SentenceTransformer train BERT on NLI task using a Siamese network. Siamese means twins and it consists of two networks of the exact same architecture that they share weight too.

The first sentence u is passed in first network, the second sentence v is passed into second network. A mean pooling averages the token embeddings after each BERT. This result is 768-dim sentence embedding. Let's call it emb(u) and emb(v) respectively. At the end, we concatenate the following three vectors: emb(u), emb(v), emb(u)-emb(v). This results in a vector that is 3*768-dim. We then pass it through a dense layer that maps it to 3 neurons with softmax activation. Each neuron correspond to either entailment, or contradiction or neutral.

To train this network we use cross entropy loss.

Training BERT on STS (regression objective)

Sentence textual similarity task receives two sentences and computes their similarity. The network architecture for fine-tuning BERT on STS is as following. It is again a siamese network with mean pooling on top.

After u and v are passed through BERT and mean pooling layer, we have emb(u) and emb(v) both of 768-dim. We then compute cosine-similarity between them which is going to be a score in range (-1,1) .

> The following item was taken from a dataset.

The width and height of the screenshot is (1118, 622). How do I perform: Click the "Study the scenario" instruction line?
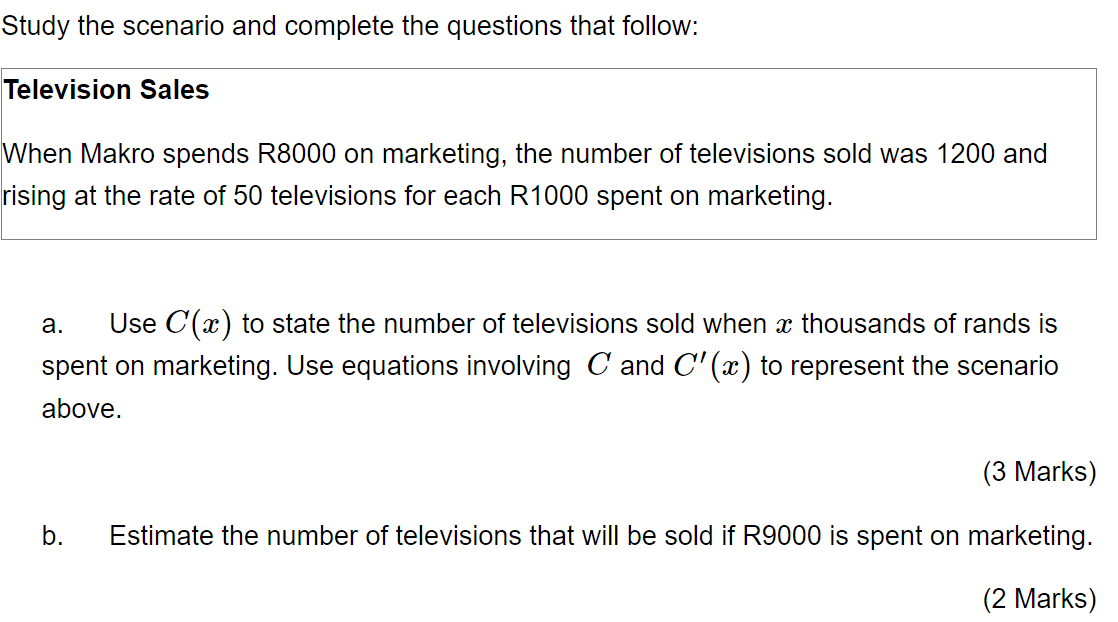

To train this network we minimize squared error loss between the true similarity and the predicted similarity.

Training BERT on Triplet dataset (triplet objective)

In triplet objective, the model receives an anchor data point, a positive data point that is related or close to the anchor, and a negative data point that is unrelated to the anchor.

To collect this data in text domain, we can pick a random sentence from a document as anchor, pick its following sentence as positive and pick a random sentence from a different passage as negative.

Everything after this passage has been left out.